» Recorded data
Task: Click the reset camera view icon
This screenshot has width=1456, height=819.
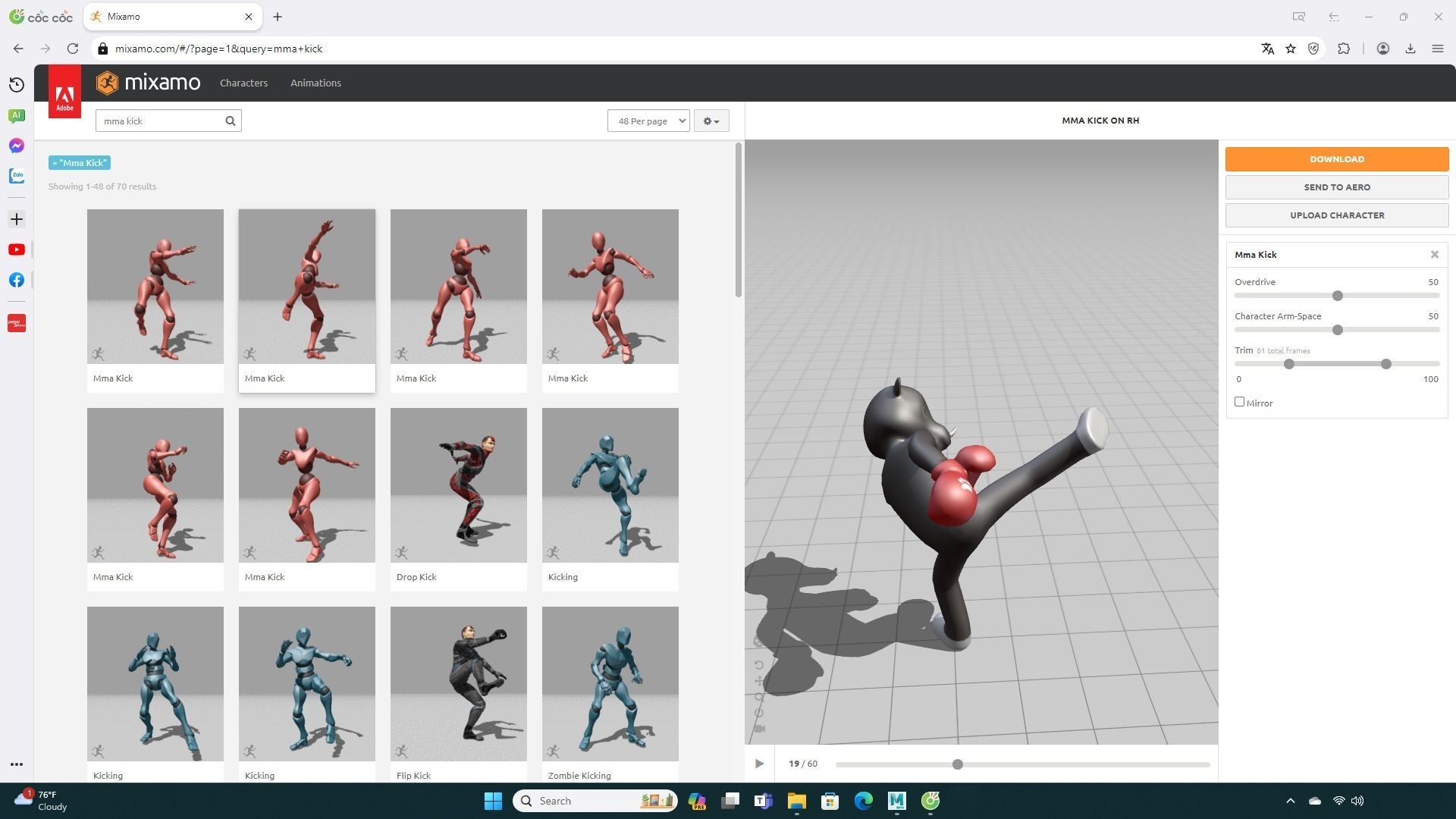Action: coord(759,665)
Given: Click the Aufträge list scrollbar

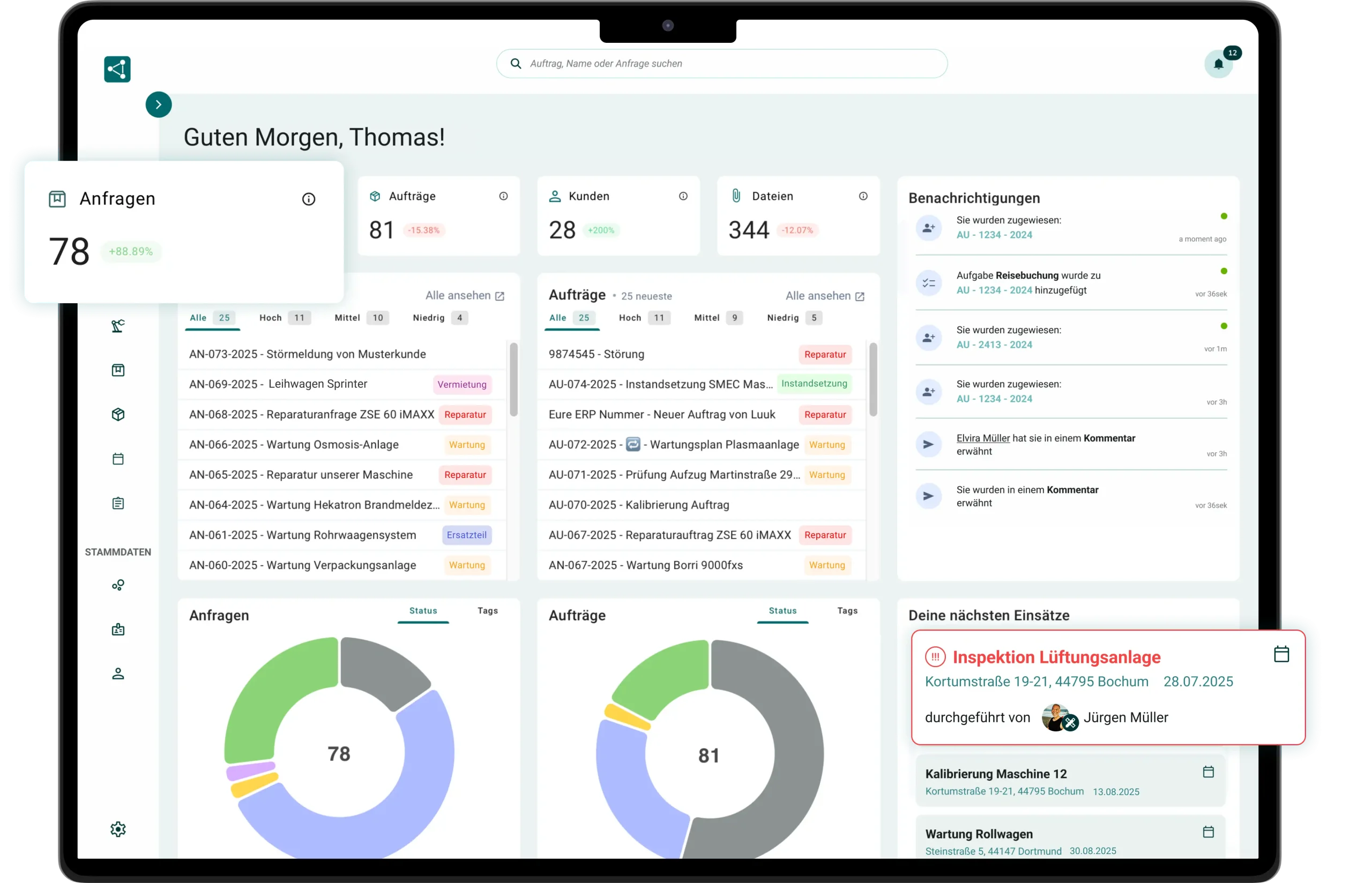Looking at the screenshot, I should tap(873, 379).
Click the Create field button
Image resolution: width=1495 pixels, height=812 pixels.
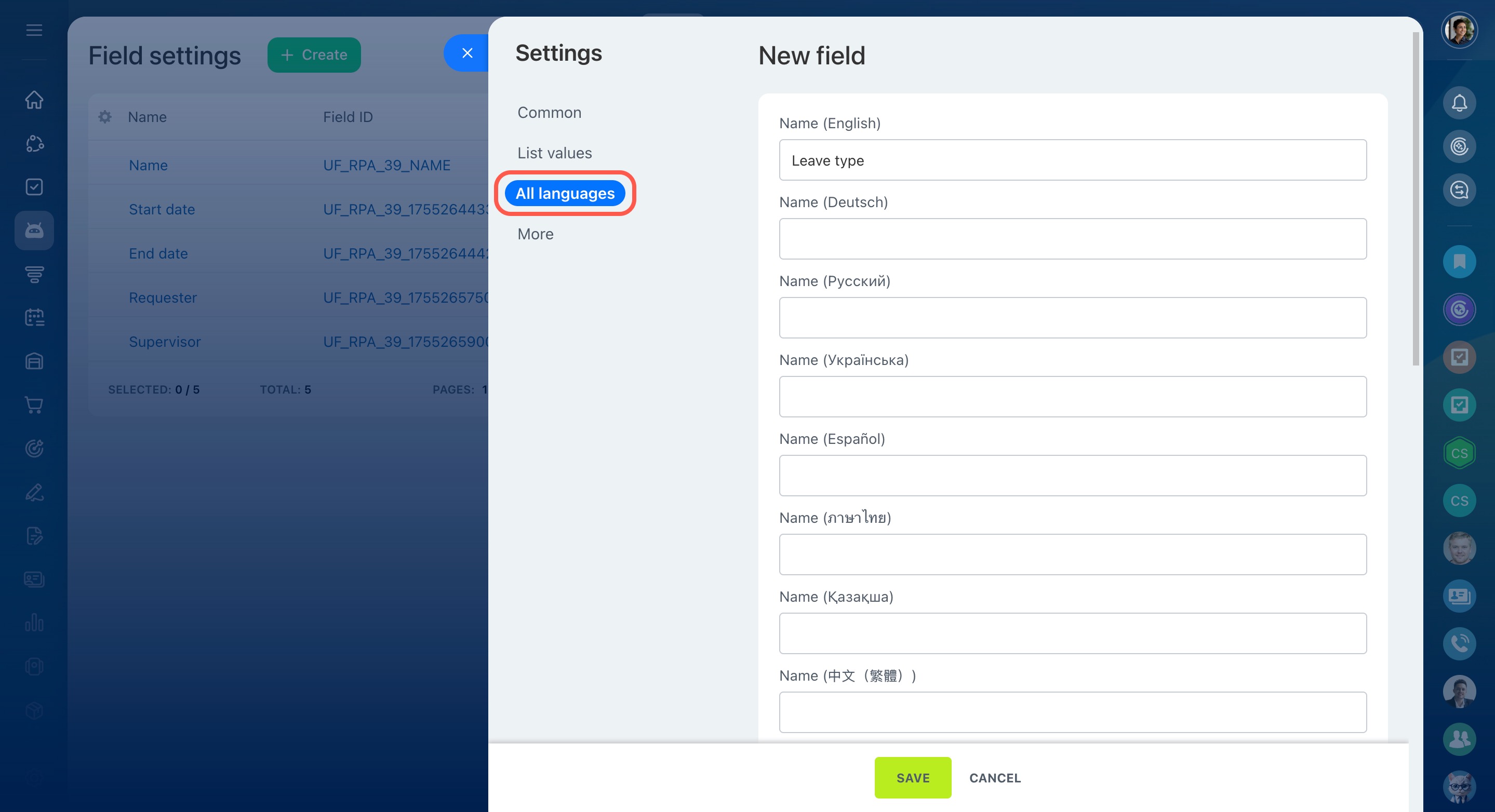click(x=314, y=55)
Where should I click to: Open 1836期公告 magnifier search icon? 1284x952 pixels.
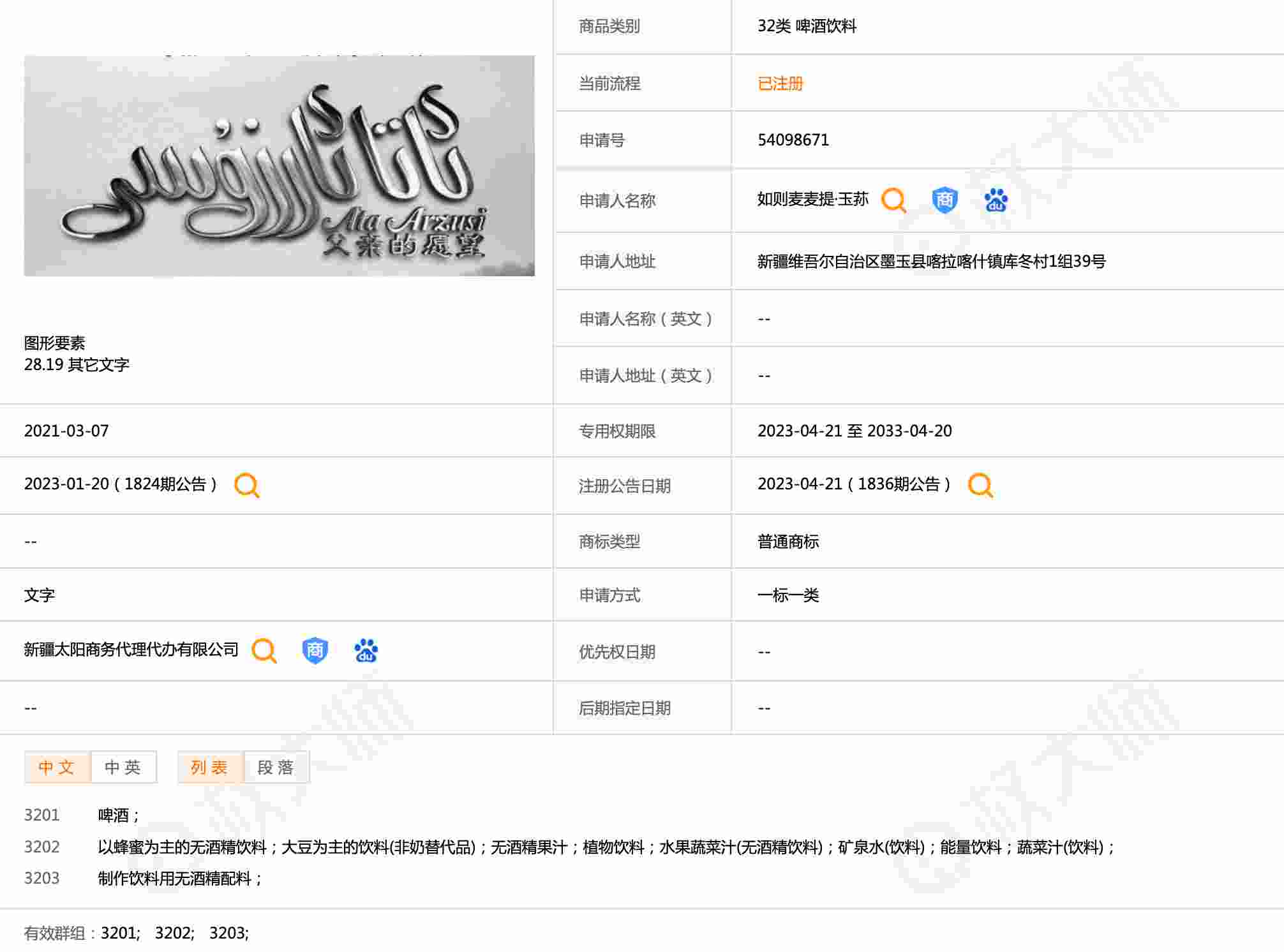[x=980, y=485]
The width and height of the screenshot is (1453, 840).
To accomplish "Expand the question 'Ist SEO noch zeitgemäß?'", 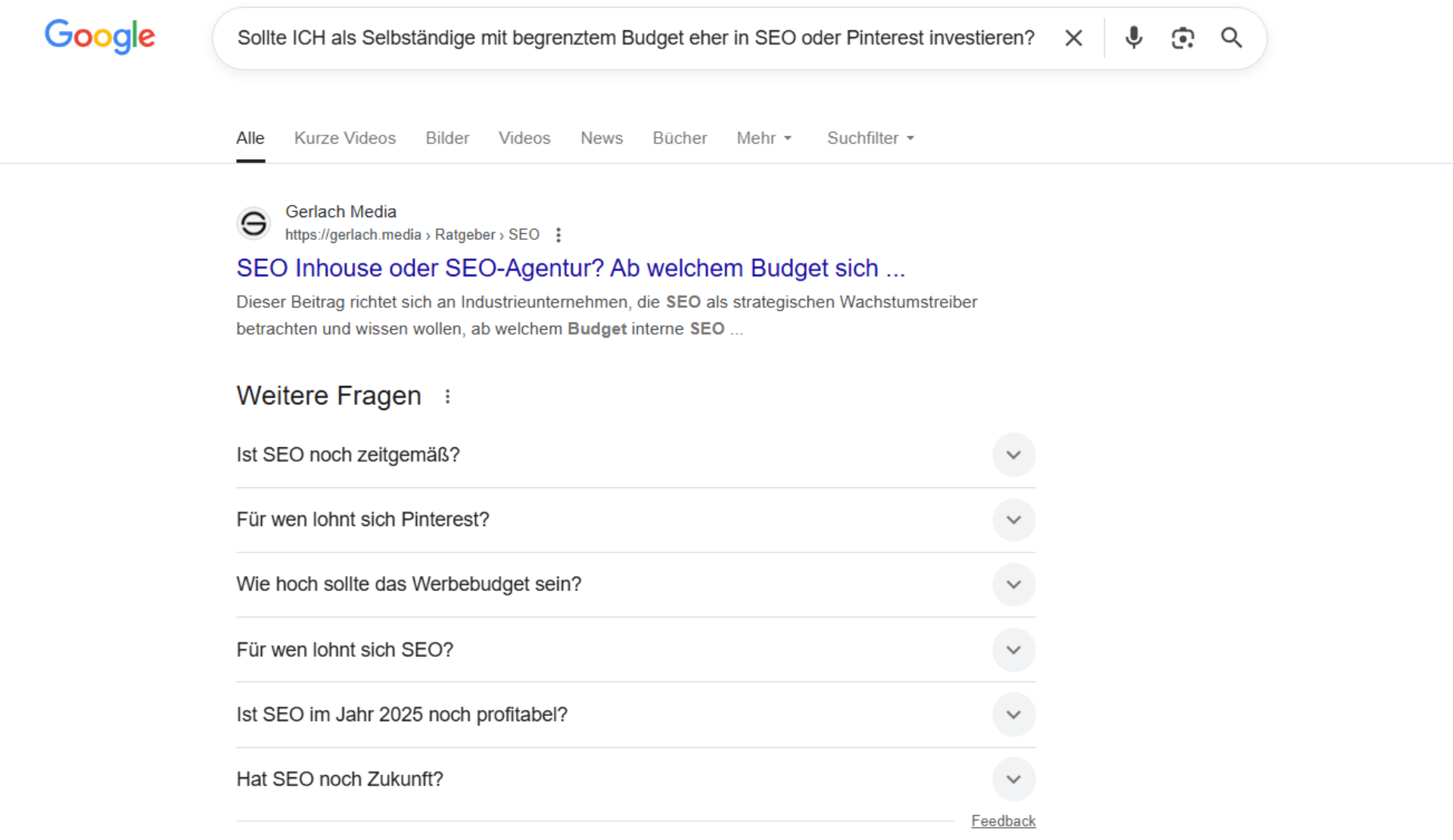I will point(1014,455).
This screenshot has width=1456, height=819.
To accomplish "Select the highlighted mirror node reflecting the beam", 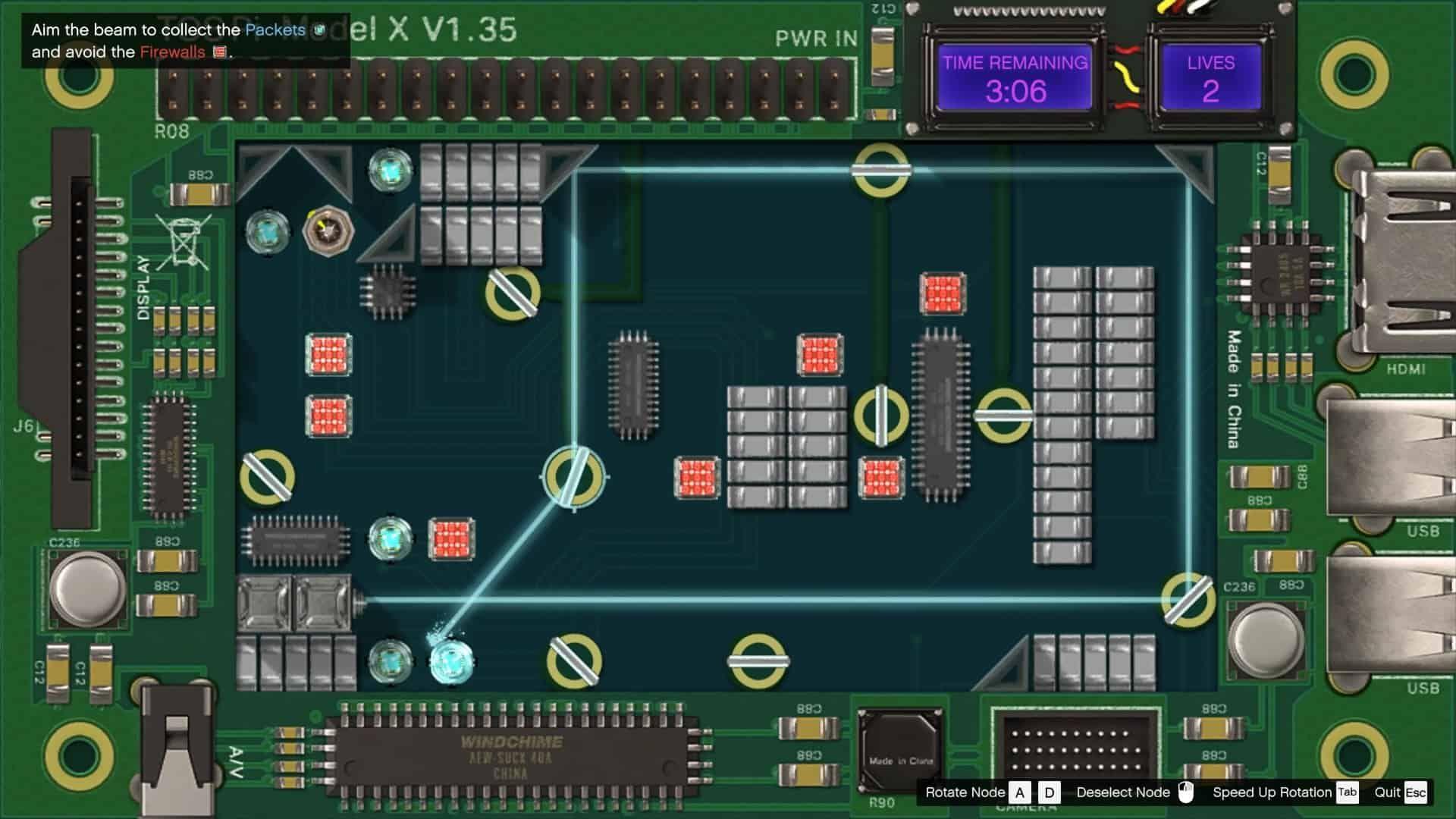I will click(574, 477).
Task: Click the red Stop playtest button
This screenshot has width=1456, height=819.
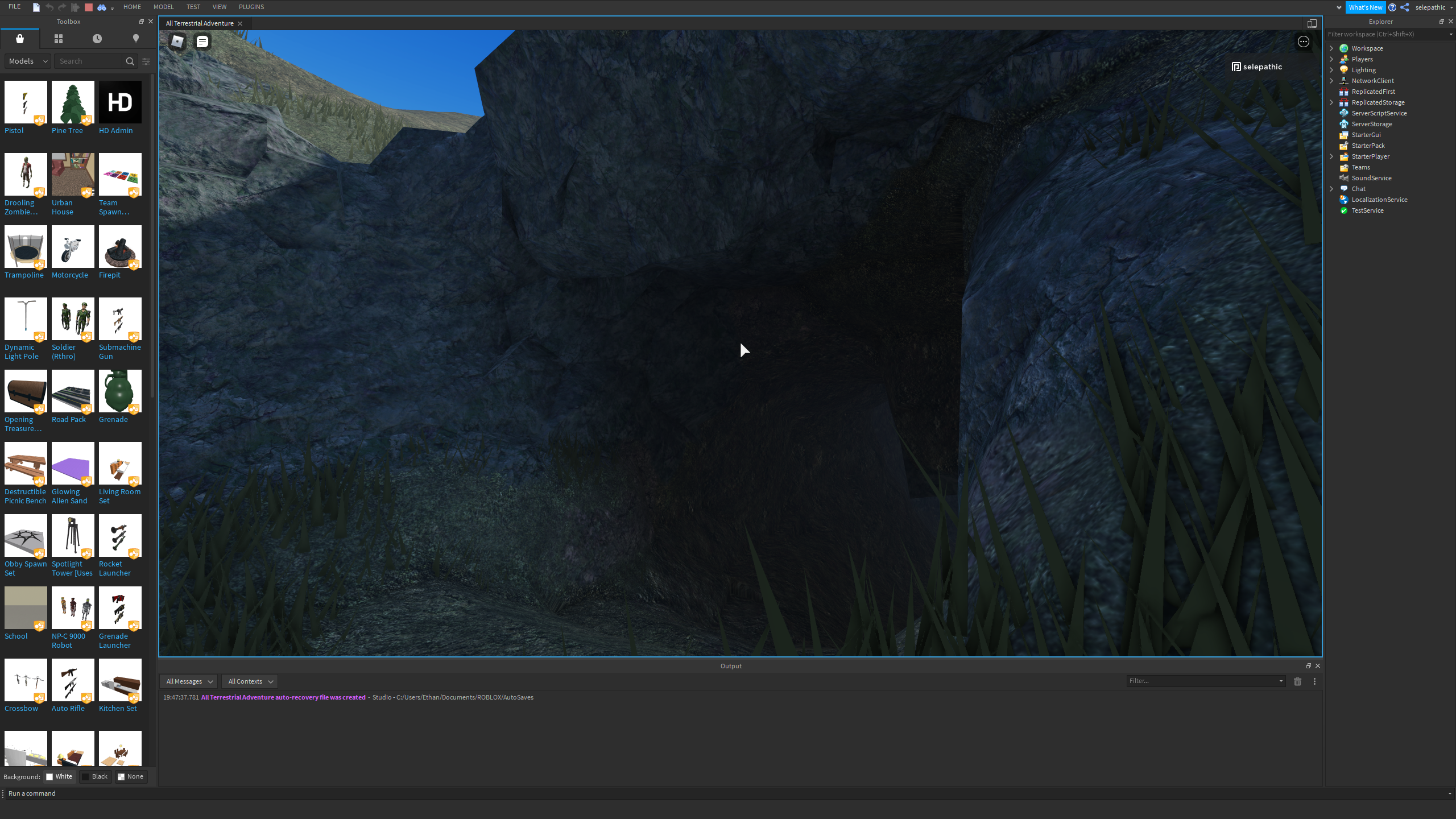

» What is required
Show every line from the entries above in which the word "button" appears.

» Output for this task
Click the Create field button
Task: Click the red Stop playtest button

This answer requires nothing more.